Shen Qin se figea. « Qu'avez-vous dit ? »
L'homme inclina légèrement la tête, se frottant les tempes d'une main comme pour chasser la fatigue.
« Vous poursuivez la vérité sur la mort de vos parents, n'est-ce pas ? »
À cet instant, le pouls de Shen Qin bondit. Sa gorge se serra.
Puis l'homme releva la tête, et ses lèvres s'étirèrent.
« C'était moi. »
Le souffle de Shen Qin s'arrêta.
Mo Xuanye sourit, ce même sourire calme et sans vie, pourtant ses mots dégoulinaient de moquerie.
« J'ai été celui qui a tué vos parents il y a trois ans. Leur mort n'a pas été causée par une épidémie de bêtes. Ce n'était pas un accident. »
« C'était un meurtre. »
« Et le meurtrier — c'était moi. »
Les mots tombèrent comme le tonnerre.
Un bref instant, Shen Qin ne put même pas respirer. Ses muscles se raidirent, une sueur froide lui coula dans le dos par rivières.

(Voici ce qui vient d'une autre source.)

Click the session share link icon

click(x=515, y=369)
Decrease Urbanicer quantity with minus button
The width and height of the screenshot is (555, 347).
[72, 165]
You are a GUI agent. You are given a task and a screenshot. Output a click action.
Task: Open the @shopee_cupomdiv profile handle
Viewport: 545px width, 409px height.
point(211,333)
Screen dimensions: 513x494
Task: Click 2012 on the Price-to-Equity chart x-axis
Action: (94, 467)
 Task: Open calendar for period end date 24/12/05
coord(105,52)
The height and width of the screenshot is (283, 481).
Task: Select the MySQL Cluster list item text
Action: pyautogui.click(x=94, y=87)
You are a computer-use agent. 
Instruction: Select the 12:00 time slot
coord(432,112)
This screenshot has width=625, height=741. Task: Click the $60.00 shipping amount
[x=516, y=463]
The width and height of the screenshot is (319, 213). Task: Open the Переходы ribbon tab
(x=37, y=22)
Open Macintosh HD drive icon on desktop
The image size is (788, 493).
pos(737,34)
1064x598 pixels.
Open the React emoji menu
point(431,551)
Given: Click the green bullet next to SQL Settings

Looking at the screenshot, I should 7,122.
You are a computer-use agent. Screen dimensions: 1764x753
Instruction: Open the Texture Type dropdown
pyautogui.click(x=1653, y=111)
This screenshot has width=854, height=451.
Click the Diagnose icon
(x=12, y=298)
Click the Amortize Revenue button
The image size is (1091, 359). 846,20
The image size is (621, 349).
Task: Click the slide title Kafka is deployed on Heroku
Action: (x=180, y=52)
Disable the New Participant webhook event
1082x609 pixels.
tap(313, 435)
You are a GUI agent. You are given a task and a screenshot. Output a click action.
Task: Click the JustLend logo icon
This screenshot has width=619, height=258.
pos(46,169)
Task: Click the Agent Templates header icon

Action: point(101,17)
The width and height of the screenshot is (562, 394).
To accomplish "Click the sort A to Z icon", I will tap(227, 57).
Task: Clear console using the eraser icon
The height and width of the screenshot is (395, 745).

Mille pensées s'entrechoquèrent dans son esprit, aucune ne formant un sens cohérent.
Les visages de ses parents défilèrent devant lui — les rires, la chaleur, le foyer qui existait jadis — avant que tout ne soit arraché par un raid de bêtes. Du moins, c'est ce qu'on lui avait dit.
Mais maintenant, l'homme en face de lui — ce monstre — lui disait le contraire.
Et d'une façon ou d'une autre, au fond de lui, Shen Qin savait qu'il ne mentait pas.
Parce qu'il le sentait.
Ce même instinct qui l'avait sauvé d'innombrables fois sur le champ de bataille — maintenant il hurlait la vérité dans ses os.
Le meurtrier se tenait juste devant lui.
Le même homme qui l'avait observé dans l'avion, qui l'avait suivi dans le terminal, qui avait souri calmement en portant le sang de ses parents sur les mains.
« Pourquoi ? » La voix de Shen Qin trembla faiblement.
Mais l'homme ne fit qu'élargir son sourire, comme s'il savourait sa réaction.
L'air entre eux s'épaissit de tension.